EXCERPTED TEXT —
>>
The market reforms to the NHS, wrongly started by New Labour and accelerated with the Tories’ The Health and Social Care Bill, now mean that the NHS must tender out all contracts, even those it wishes to keep in house, and its commissioners can now outsource up to 49% of their work to the private sector.

Take the biggest provider of acute care in the NHS: General Healthcare Group. It is ostensibly a British company but it has set up corporate structures that allow it to shift profits from the hospitals it owns out of the country and into the British Virgin Islands, the world’s biggest tax haven.

GHG’s corporate arrangements have allowed it to declare losses for the past five years and therefore pay no tax.

Other large multinational corporations contracted by the NHS to provide care to the British public such as Spire Healthcare, BPL, Circle Health, Care UK, Ramsay Health and Virgin have similarly used paper companies in tax havens to avoid paying UK tax (Spire nevertheless did pay £141.8m, on turnover of £884.4m, in 2015).

The same is true of the pharmaceutical giants. Despite making sales of between £1.3bn and £1.8bn each year between 2001 and 2014, the US firm Pfizer paid almost no tax over the period because it announced major operating losses each year, except for a relatively tiny profit of £9m in 2013. 

The most common way firms shift untaxed profits are shifted out of the country is by paying loans to another tax-haven domiciled part of the business. An otherwise solvent UK arm of a multinational corporation is loaded with debt, often by debt financing an acquisition, and the indebted company pays high-interest “loans”  to other parts of the company based in tax havens. This enables them to reduce their bottom line and cut their tax bills.

Such behaviour is allowed because the British government has steadfastly refused to close its own tax havens scattered across the globe in UK overseas territories and crown dependences. Labour has pledged to close them down and also supports NHS Reinstatement Bill to roll back the private sector commissioning and reduce the amount of money moving offshore.

I also propose that the procurement rules for NHS commissioning be looked at to ensure that companies which are avoiding tax stand less chance of winning public contracts.

In 2013, the government brought in legislation to do appear to be doing just this, but the wording means that in practice tax avoiders are not disadvantaged in tendering because it only applies to companies with unspent criminal convictions for tax offences or have had their tax returns successfully challenged under the so-called anti-abuse rules. 

We need tighter rules to act as a deterrent to this daylight robbery of public money by private corporations.

This article was updated on 31 August 2016 to include Spire’s 2015 tax payment.
<<
INPUT DATA —
>>
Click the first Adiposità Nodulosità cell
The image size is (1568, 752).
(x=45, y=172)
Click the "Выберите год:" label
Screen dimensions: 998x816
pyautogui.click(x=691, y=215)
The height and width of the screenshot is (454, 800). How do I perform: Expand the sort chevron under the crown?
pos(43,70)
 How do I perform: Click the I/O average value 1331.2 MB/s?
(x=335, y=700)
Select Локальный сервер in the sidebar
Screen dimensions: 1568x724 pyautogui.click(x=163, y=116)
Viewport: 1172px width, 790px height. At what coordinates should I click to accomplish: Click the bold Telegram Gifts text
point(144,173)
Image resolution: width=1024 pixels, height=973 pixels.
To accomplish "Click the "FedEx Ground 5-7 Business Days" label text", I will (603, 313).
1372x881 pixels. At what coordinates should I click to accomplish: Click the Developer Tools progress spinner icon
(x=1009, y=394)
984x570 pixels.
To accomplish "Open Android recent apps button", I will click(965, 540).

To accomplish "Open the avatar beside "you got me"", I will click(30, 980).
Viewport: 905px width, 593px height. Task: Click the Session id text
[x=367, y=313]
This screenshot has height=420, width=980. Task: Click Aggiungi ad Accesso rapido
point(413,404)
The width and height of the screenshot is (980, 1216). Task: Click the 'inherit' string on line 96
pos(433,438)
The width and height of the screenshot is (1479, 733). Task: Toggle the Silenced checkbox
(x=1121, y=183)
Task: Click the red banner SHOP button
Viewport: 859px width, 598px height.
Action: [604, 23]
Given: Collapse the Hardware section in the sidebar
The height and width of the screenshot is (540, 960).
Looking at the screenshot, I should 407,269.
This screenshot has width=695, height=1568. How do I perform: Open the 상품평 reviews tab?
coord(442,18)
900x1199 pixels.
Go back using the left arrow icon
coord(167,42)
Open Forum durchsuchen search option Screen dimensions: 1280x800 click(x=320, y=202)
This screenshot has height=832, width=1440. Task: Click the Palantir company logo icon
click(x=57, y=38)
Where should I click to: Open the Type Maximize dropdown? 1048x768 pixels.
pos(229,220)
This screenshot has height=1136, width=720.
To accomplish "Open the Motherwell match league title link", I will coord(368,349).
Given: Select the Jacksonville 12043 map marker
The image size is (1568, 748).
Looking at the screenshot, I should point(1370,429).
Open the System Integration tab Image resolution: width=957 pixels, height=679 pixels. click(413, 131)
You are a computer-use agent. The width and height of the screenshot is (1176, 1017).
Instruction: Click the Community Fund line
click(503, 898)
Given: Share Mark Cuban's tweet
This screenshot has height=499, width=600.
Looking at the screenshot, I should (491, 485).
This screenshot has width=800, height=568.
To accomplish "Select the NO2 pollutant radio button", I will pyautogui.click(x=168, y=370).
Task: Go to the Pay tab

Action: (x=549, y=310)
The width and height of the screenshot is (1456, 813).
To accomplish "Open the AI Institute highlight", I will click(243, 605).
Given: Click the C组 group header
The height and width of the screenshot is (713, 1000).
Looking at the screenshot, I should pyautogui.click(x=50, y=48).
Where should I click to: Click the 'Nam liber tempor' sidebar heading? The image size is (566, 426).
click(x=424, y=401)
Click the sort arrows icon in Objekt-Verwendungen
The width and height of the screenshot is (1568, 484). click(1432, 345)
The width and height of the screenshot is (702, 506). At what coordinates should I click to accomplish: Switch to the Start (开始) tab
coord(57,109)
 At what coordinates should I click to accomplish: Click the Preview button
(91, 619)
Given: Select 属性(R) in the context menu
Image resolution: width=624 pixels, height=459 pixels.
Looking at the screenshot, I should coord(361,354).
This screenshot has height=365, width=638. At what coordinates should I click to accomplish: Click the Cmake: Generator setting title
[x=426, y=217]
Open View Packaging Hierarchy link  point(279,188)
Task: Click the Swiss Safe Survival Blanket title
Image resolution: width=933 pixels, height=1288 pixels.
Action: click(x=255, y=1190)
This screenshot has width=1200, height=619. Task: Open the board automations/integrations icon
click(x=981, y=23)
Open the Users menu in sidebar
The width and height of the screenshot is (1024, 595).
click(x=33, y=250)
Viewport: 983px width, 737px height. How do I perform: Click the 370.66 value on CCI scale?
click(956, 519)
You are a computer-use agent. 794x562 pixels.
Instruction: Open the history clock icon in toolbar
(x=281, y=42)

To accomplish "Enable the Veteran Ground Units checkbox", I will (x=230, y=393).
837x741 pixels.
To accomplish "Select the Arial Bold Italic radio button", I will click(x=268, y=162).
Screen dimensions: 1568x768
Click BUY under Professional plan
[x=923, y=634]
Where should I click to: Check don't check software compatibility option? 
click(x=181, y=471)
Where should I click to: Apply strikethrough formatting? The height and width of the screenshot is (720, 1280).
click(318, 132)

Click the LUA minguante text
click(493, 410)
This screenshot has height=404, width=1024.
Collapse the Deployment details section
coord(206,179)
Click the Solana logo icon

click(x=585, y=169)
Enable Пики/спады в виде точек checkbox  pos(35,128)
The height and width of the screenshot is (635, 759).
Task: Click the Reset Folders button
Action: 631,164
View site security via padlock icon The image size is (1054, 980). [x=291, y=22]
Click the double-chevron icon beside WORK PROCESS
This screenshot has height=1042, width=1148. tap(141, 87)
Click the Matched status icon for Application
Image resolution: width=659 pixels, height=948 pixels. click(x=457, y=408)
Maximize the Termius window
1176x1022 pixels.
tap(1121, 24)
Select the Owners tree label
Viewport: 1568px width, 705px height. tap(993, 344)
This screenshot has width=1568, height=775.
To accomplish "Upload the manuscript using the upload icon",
<<
HOW TO COMPLETE THIS TASK —
Rewrite the passage of the NHS tax article that begins at the words "Take the biggest" and stops after "pay no tax.", putting "Channel Islands" in place of "British Virgin Islands". The material is not used here.

RESPONSE TO THE TASK —
Take the biggest provider of acute care in the NHS: General Healthcare Group. It is ostensibly a British company but it has set up corporate structures that allow it to shift profits from the hospitals it owns out of the country and into the Channel Islands, the world’s biggest tax haven.

GHG’s corporate arrangements have allowed it to declare losses for the past five years and therefore pay no tax.